● **What is needed**: Count the lines in the following data that include "Share". Please write only the number.

● **Data under study**:
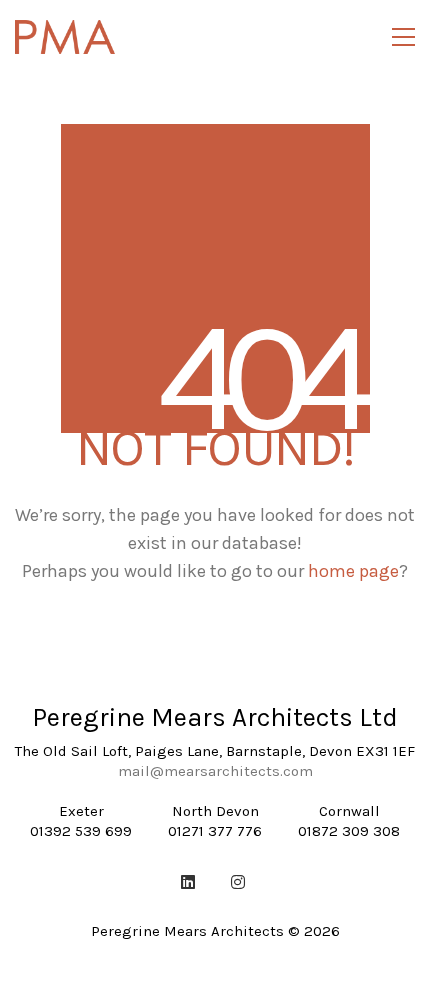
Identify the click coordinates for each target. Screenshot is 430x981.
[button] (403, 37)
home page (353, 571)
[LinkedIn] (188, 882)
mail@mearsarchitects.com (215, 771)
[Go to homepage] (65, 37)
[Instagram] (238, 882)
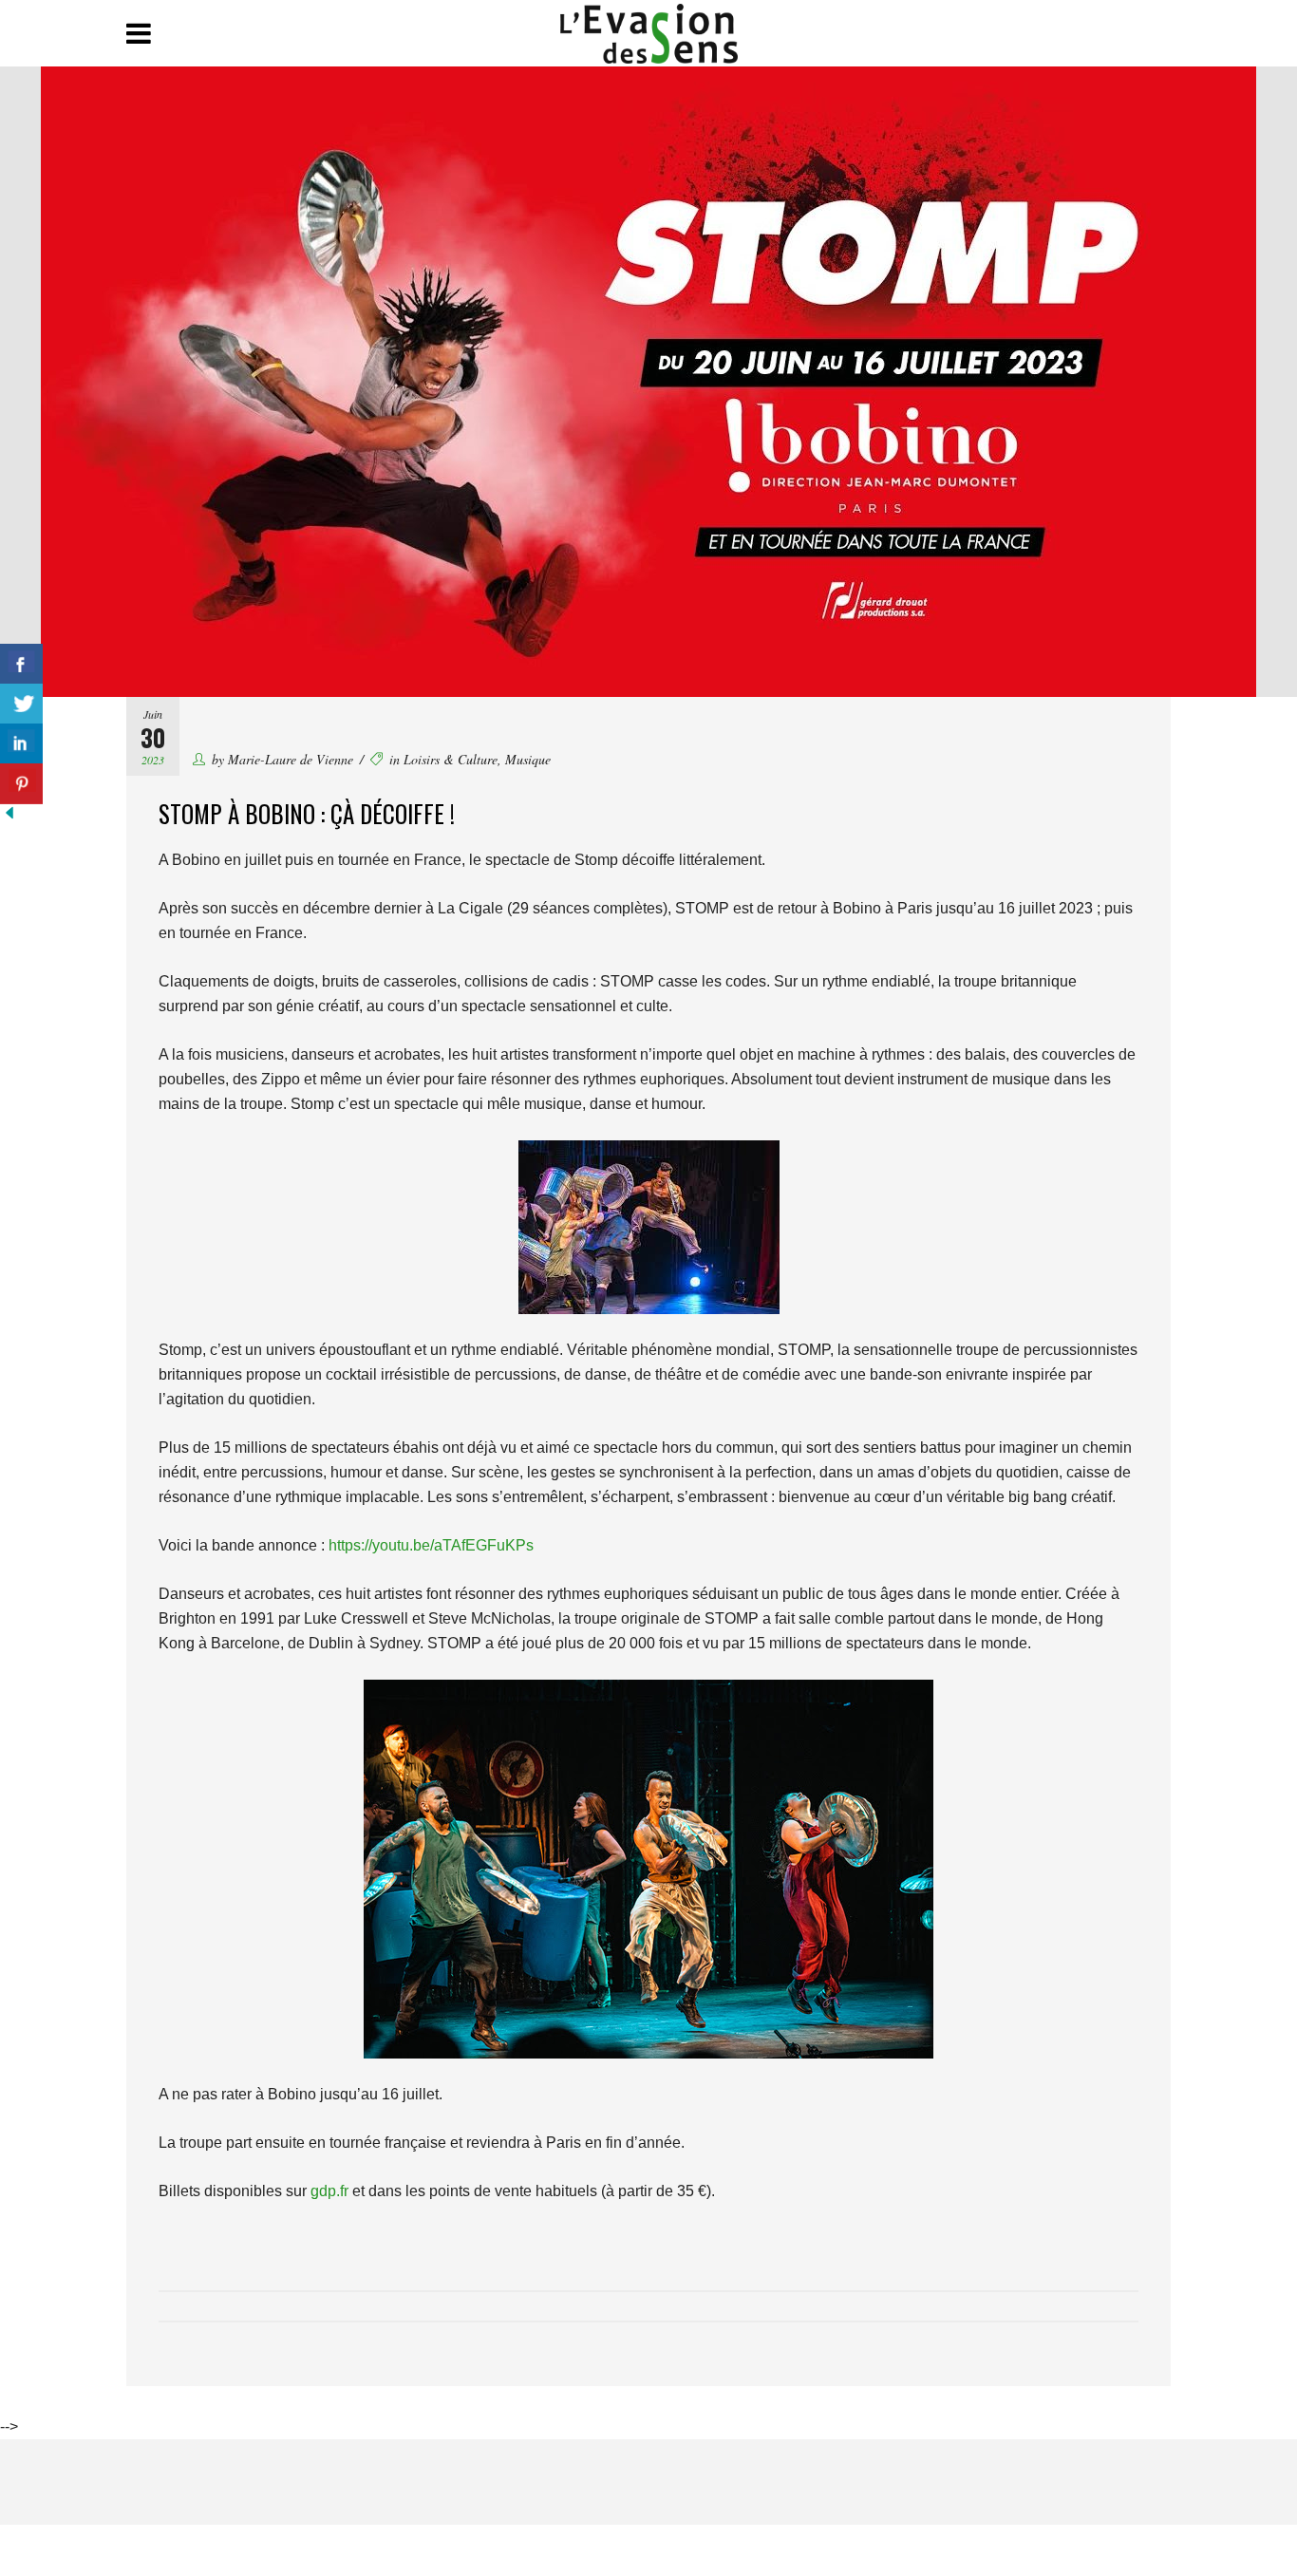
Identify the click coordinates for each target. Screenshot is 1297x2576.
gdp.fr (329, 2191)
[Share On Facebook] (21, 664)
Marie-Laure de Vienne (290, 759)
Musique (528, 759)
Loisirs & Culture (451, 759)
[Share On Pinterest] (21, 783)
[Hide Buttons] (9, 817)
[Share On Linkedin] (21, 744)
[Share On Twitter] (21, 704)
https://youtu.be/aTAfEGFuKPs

● **Completed task**: 4